A fazer:
A. Resuma em duas frases o texto sobre o acordo hondurenho.
B. Traduza para o inglês esta frase do texto sobre o acordo hondurenho: "Segundo as pesquisas, Pepe Lobo, candidato pró-golpista do conservador Partido Nacional, deve sair vencedor."
C. Escreva a continuação do texto sobre o acordo hondurenho a partir da última frase apresentada.

Trecho do texto:
====================

Nesse marco, o retorno de Zelaya à presidência será só por um curto período, pouco mais de dois meses, e totalmente condicionado, já que, como vimos, se dá no marco da continuidade das instituições golpistas e, ao mesmo tempo, como parte de um governo de “unidade nacional” com os golpistas.

Finalmente, ainda que talvez seja um dos temas mais importantes, o acordo nem menciona a convocação de uma Assembleia Constituinte, uma das reivindicações mais sentidas do povo hondurenho, para poder discutir com ela a solução dos problemas mais graves que enfrenta o país, como a necessidade de mudar a reacionária Constituição atual com seu autoritário regime político, de uma reforma agrária contra a oligarquia, a ruptura da dominação imperialista ou a eliminação da base militar dos Estados Unidos em Soto Cano.

Por isso, o verdadeiro objetivo do acordo é por fim à heróica mobilização popular e canalizar todos os esforços das massas até a via morta do processo eleitoral. De imediato, as eleições de 29 de novembro se transformam na peça chave deste objetivo, o que explica o apuro de Tom Shannon em conseguir que se assinasse com certa margem de tempo. Segundo as pesquisas, Pepe Lobo, candidato pró-golpista do conservador Partido Nacional, deve sair vencedor.

Não é por acaso, então, que o acordo tenha sido saudado como uma vitória pelos golpistas, como Roberto Micheletti, que declarou: “Honduras ganhou e este foi nosso sonho permanente para que esta crise acabasse como acabou. (…) estou contente com o resultado” (jornal El Heraldo, 31/10/2009).

====================

Dados fornecidos:
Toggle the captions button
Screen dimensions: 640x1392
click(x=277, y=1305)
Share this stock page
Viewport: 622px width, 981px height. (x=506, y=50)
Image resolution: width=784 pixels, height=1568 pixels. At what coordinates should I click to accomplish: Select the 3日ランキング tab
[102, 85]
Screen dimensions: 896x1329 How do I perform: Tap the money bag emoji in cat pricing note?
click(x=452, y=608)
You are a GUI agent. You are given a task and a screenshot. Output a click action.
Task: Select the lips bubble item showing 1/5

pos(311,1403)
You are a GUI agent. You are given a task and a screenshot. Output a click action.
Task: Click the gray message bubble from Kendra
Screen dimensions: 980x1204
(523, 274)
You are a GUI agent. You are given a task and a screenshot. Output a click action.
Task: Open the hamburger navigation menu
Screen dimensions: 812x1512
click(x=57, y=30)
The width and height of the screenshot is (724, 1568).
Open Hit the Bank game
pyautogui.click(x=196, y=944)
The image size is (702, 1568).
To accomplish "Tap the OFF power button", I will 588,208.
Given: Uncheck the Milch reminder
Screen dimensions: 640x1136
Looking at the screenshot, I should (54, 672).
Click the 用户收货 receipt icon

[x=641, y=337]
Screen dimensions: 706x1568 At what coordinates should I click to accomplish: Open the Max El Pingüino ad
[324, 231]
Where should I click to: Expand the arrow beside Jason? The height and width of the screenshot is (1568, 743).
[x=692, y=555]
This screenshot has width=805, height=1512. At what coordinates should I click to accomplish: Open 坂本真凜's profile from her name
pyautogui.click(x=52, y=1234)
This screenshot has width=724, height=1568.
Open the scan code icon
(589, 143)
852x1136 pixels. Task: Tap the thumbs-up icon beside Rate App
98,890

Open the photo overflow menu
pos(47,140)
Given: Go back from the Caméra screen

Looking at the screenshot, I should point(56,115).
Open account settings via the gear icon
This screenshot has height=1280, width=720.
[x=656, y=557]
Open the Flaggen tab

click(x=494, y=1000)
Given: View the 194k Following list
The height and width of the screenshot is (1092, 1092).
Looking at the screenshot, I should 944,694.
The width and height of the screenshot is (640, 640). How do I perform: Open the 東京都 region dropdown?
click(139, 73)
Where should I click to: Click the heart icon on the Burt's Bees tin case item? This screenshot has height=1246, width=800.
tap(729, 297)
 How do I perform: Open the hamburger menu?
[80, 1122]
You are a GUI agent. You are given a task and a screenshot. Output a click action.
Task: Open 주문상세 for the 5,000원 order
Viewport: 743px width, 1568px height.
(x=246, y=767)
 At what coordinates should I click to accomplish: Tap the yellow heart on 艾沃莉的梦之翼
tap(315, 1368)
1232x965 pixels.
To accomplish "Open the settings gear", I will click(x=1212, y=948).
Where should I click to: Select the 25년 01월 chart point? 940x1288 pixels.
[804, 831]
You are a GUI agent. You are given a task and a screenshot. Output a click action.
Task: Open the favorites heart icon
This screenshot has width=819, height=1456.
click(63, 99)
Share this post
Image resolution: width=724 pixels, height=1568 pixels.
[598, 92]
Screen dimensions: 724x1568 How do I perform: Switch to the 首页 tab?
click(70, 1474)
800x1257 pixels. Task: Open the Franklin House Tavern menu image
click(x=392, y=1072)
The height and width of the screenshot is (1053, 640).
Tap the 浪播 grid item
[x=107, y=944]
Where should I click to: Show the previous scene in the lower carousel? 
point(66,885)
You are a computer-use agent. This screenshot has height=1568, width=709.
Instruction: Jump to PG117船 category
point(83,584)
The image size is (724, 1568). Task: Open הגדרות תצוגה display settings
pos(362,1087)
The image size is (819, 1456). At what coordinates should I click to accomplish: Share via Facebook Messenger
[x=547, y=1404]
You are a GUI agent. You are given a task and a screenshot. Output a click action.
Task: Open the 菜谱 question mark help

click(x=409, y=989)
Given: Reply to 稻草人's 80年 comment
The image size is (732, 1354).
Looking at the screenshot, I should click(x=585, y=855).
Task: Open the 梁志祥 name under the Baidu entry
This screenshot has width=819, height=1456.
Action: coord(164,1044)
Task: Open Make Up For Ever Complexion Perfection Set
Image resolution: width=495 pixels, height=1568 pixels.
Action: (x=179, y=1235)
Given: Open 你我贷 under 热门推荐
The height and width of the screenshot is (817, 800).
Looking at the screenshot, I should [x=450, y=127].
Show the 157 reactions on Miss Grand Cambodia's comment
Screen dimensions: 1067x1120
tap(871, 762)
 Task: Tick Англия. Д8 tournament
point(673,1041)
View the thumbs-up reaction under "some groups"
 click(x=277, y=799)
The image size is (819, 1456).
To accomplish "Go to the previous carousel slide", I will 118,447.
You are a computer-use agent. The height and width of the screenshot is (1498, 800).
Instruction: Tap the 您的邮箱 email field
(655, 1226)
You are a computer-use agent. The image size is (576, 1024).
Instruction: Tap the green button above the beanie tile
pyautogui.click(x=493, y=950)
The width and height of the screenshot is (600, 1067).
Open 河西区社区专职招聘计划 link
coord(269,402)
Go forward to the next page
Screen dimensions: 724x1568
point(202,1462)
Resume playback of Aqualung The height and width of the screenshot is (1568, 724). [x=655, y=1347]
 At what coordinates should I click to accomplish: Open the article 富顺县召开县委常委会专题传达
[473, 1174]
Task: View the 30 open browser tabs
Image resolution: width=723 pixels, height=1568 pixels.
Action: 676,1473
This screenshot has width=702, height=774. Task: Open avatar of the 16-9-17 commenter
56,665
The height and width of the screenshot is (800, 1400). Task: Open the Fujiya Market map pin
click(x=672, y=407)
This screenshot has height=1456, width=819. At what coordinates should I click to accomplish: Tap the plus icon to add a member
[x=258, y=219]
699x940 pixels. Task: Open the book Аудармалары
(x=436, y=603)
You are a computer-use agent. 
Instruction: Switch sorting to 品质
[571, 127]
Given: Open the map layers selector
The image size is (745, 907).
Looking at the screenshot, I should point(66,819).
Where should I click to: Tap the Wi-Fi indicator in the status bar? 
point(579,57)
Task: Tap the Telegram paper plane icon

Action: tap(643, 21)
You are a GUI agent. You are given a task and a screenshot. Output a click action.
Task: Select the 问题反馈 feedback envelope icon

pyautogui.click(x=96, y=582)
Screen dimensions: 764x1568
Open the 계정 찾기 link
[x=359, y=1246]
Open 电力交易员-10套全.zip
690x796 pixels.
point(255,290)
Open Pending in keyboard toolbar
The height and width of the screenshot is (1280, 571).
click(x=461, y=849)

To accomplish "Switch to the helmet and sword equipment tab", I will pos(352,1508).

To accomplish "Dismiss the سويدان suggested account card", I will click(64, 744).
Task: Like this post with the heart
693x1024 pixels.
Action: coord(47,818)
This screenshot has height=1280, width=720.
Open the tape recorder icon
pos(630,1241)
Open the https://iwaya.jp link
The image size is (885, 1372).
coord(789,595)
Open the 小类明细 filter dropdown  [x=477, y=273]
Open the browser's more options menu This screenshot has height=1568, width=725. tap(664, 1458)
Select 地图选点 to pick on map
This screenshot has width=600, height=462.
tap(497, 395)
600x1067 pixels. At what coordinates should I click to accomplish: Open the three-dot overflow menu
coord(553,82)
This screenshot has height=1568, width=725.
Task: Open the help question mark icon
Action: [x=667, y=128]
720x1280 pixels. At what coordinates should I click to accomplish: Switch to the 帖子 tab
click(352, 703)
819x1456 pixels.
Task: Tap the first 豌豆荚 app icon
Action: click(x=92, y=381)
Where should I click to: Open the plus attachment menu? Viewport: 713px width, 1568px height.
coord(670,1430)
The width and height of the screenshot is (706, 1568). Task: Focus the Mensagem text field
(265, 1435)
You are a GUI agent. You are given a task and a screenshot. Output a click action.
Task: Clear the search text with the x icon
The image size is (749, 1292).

====================

Respostas por tarefa:
A. O acordo prevê o retorno de Zelaya à presidência por pouco mais de dois meses, de forma condicionada e num governo de “unidade nacional” com os golpistas, e nem menciona a convocação de uma Assembleia Constituinte. Seu verdadeiro objetivo é pôr fim à mobilização popular e canalizar os esforços das massas para as eleições de 29 de novembro, e por isso foi saudado como vitória por golpistas como Roberto Micheletti.

B. According to the polls, Pepe Lobo, the pro-coup candidate of the conservative National Party, is expected to win.

C.
Um acordo na medida da política imperialista
Tom Shannon, subsecretário de Estado para o Hemisfério Ocidental e representante oficial do governo de Obama no conflito, foi um dos principais arquitetos da assinatura do acordo. Ele viajou a Honduras, enviado expressamente pelo presidente dos Estados Unidos a fim de intervir nas negociações para garantir que ambas as partes assinassem. Depois, chegou ao ponto de qualificar, um tanto euforicamente, seus assinantes, incluindo os golpistas, como “heróis da democracia”.

É que o Acordo de Guaymuras se enquadra perfeitamente na atual tática política do imperialismo estadunidense. Derrotado no Iraque e com uma situação muito difícil no Afeganistão, o governo Obama trata de evitar o aprofundamento dos conflitos na América Latina, buscando resolvê-los pela via da negociação e do consenso, para assim defender os interesses econômico-políticos dos EUA e, por sua vez, a luta do movimento de massas e derrota-lo, contando, para isso, com a colaboração de suas direções.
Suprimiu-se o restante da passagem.